§ Exercise details
Every entry is to be copied exactly as written, and the pictures are to be skipped.

Dataset entries

━━━━━━━━━━━━━━━━━━━━━━━━━━━━━━

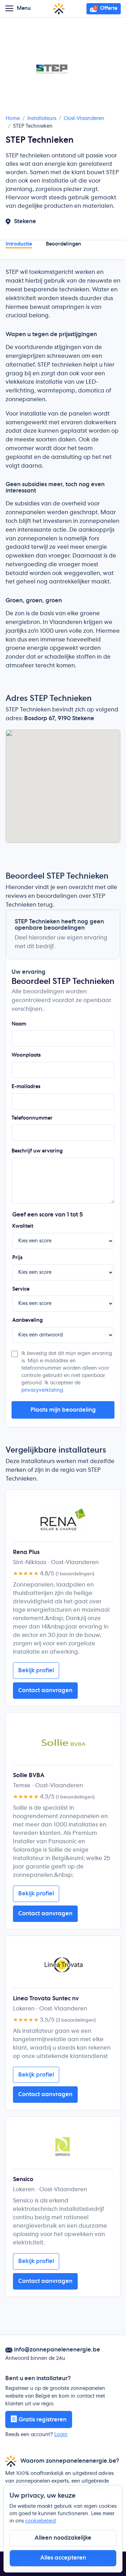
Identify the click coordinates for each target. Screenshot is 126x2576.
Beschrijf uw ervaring (37, 1151)
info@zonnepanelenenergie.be (57, 2350)
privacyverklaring (42, 1390)
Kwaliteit (22, 1226)
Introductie (19, 244)
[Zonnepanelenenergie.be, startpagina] (58, 8)
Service (20, 1289)
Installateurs (41, 118)
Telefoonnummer (32, 1118)
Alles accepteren (63, 2558)
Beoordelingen (63, 244)
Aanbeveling (27, 1320)
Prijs (17, 1257)
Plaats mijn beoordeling (63, 1410)
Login (61, 2434)
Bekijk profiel (36, 1670)
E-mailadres (26, 1086)
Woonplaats (26, 1055)
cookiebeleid (40, 2521)
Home (13, 118)
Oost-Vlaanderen (84, 118)
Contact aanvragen (45, 1690)
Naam (19, 1024)
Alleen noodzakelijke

━━━━━━━━━━━━━━━━━━━━━━━━━━━━━━

§ Answer space
Identify the click coordinates for each target. Screenshot is 126x2576.
Beschrijf uw ervaring (37, 1151)
info@zonnepanelenenergie.be (57, 2350)
privacyverklaring (42, 1390)
Kwaliteit (22, 1226)
Introductie (19, 244)
[Zonnepanelenenergie.be, startpagina] (58, 8)
Service (20, 1289)
Installateurs (41, 118)
Telefoonnummer (32, 1118)
Alles accepteren (63, 2558)
Beoordelingen (63, 244)
Aanbeveling (27, 1320)
Prijs (17, 1257)
Plaats mijn beoordeling (63, 1410)
Login (61, 2434)
Bekijk profiel (36, 1670)
E-mailadres (26, 1086)
Woonplaats (26, 1055)
cookiebeleid (40, 2521)
Home (13, 118)
Oost-Vlaanderen (84, 118)
Contact aanvragen (45, 1690)
Naam (19, 1024)
Alleen noodzakelijke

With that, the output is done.